Documentation and audit readiness

  • Maintain policies, procedures, risk assessments, BAAs, security evaluations, and incident records to satisfy regulatory audit requirements.
  • Conduct internal audits and corrective action tracking to demonstrate continuous improvement.

Compliance Requirements for PCI

Scope and reduce cardholder data

  • Identify all locations where PAN could flow or be stored, including logs, call recordings, and backups.
  • Use network segmentation, tokenization, and P2PE to shrink PCI scope and reduce assessment burden.

Meet the PCI DSS standards (12 requirements summarized)

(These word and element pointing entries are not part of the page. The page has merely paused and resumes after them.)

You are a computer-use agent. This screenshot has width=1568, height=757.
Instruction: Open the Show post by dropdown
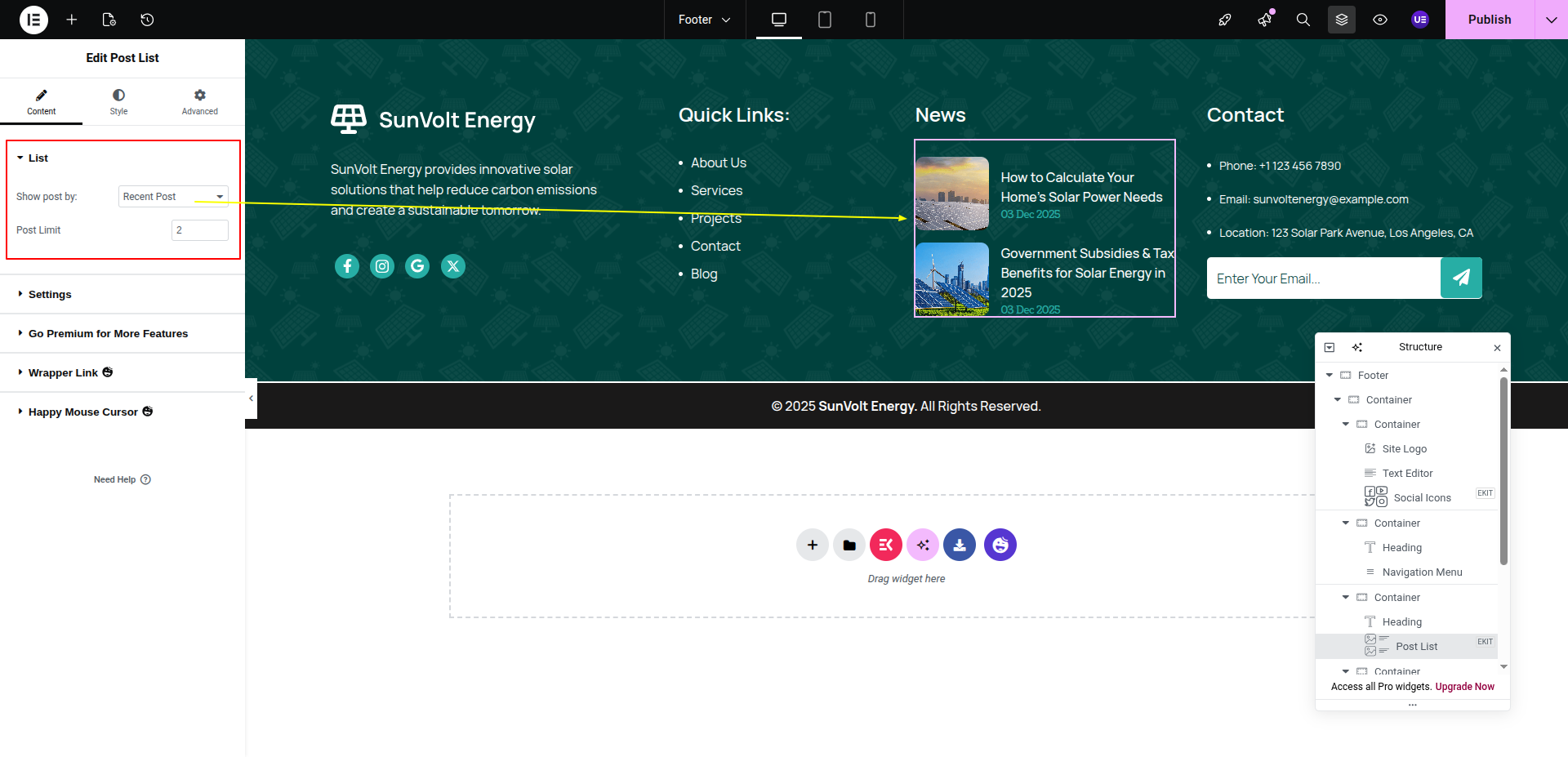pyautogui.click(x=173, y=197)
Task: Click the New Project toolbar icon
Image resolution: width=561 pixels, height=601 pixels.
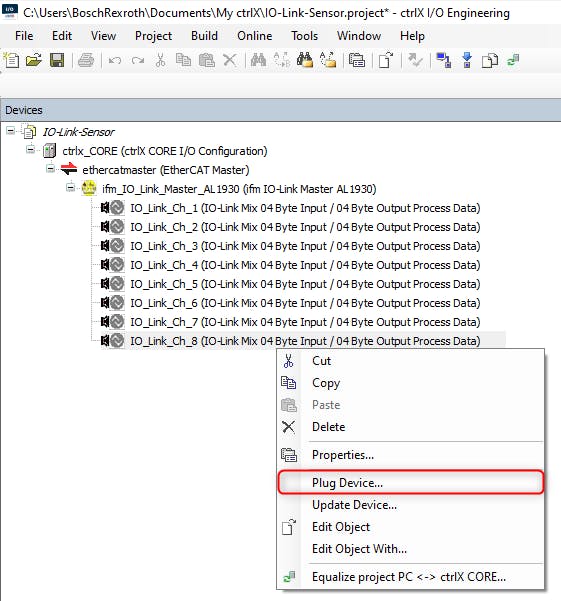Action: pos(12,60)
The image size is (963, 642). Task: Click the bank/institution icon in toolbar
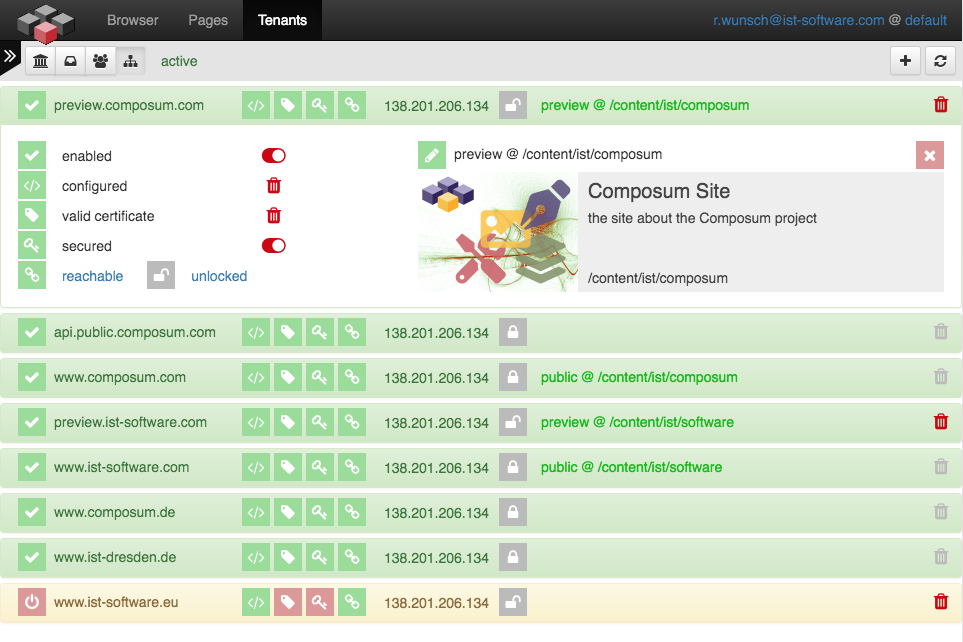coord(40,61)
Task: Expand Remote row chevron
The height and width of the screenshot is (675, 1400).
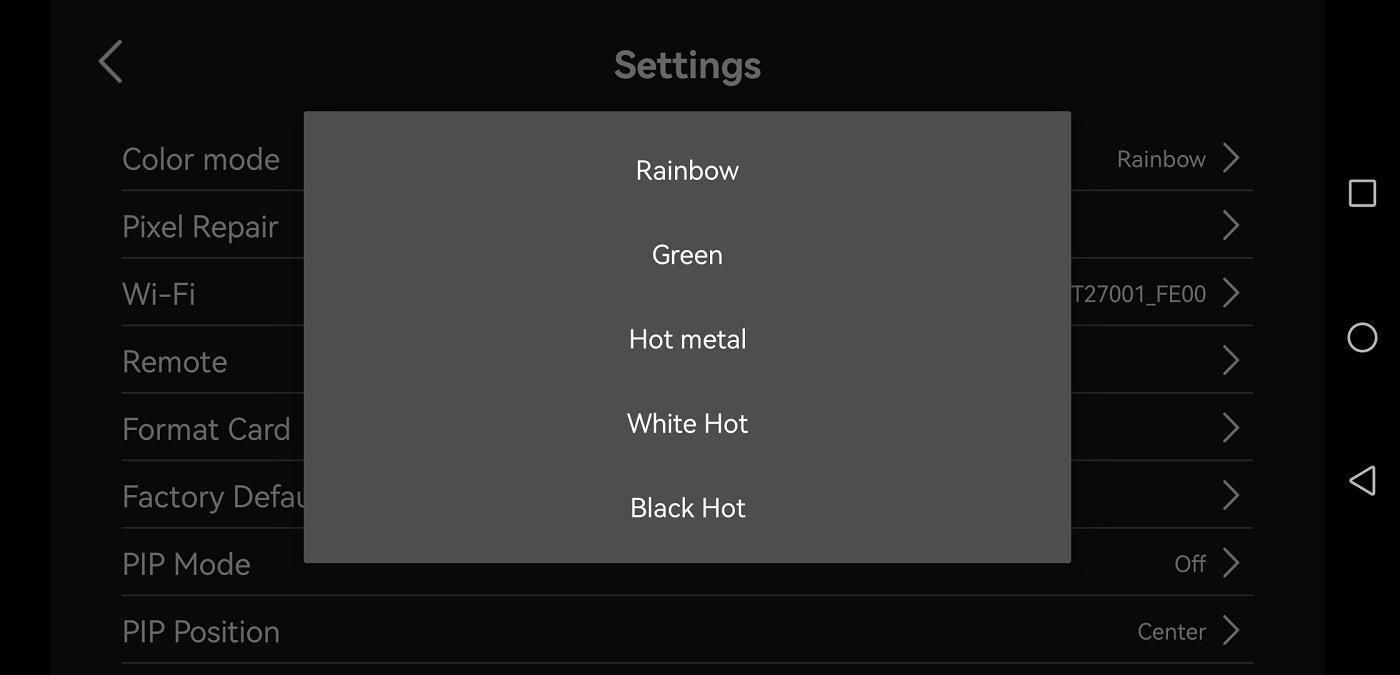Action: coord(1231,361)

  1. Install and maintain network security controls, including firewalls and secure configurations.
  2. Apply secure configurations to all system components; eliminate vendor defaults.
  3. Protect stored cardholder data; never store sensitive authentication data post-authorization.
  4. Encrypt cardholder data across open, public networks using strong protocols and ciphers.
  5. Protect systems and networks from malware and maintain anti-malware defenses.
  6. Develop and maintain secure systems and software with timely patching and SDLC controls.
  7. Restrict access to cardholder data by business need-to-know and enforce least privilege.
  8. Identify and authenticate users with unique IDs and strong MFA wherever required.
  9. Restrict physical access to cardholder data and secure facilities.
  10. Log and monitor all access to system components and cardholder data; review regularly.
  11. Test security regularly via vulnerability scans, penetration tests, and change monitoring.
  12. Maintain an information security policy and provide role-based training.

Validation and evidence

  • Determine your merchant or service provider level and complete the correct SAQ or undergo a QSA-led ROC; provide an AOC to your acquirer.
  • Run quarterly ASV scans, annual penetration tests, and document compensating controls where justified.
  • Keep architecture diagrams, data flow maps, asset inventories, and change records to demonstrate control operation and meet audit expectations.

Conclusion

PII, PHI, and PCI differ in scope, regulators, and control rigor, but they share a foundation: clear data classification, strong information security controls, disciplined vendor management, and documented proof. If you scope carefully and align obligations up front, you reduce risk and streamline every assessment that follows.

FAQs.

What is the difference between PII and PHI?

PII is any information that can identify a person; PHI is a subset of identifiable information specifically tied to health data handled by HIPAA covered entities or business associates. All PHI is sensitive PII, but not all PII qualifies as PHI.

How do PCI compliance requirements affect businesses?

PCI compliance drives how you design payment flows, segment networks, and store data. It often leads to tokenization, stricter access controls, continuous monitoring, regular scans and testing, and formal assessments (SAQ or ROC) to keep processing privileges and reduce breach risk.

What penalties exist for violating HIPAA regulations?

HIPAA uses tiered civil monetary penalties based on culpability, can require corrective action plans and monitoring, and may involve criminal penalties for willful misuse. Breaches also trigger notification costs, lawsuits, and reputational harm.

How can organizations protect PII effectively?

Start with an inventory and data classification, then enforce least privilege, MFA, encryption, DLP, and secure configurations. Minimize data collected, set retention limits, train staff, manage vendors with strong contracts, and rehearse incident response to reduce data breach penalties and meet regulatory audit requirements.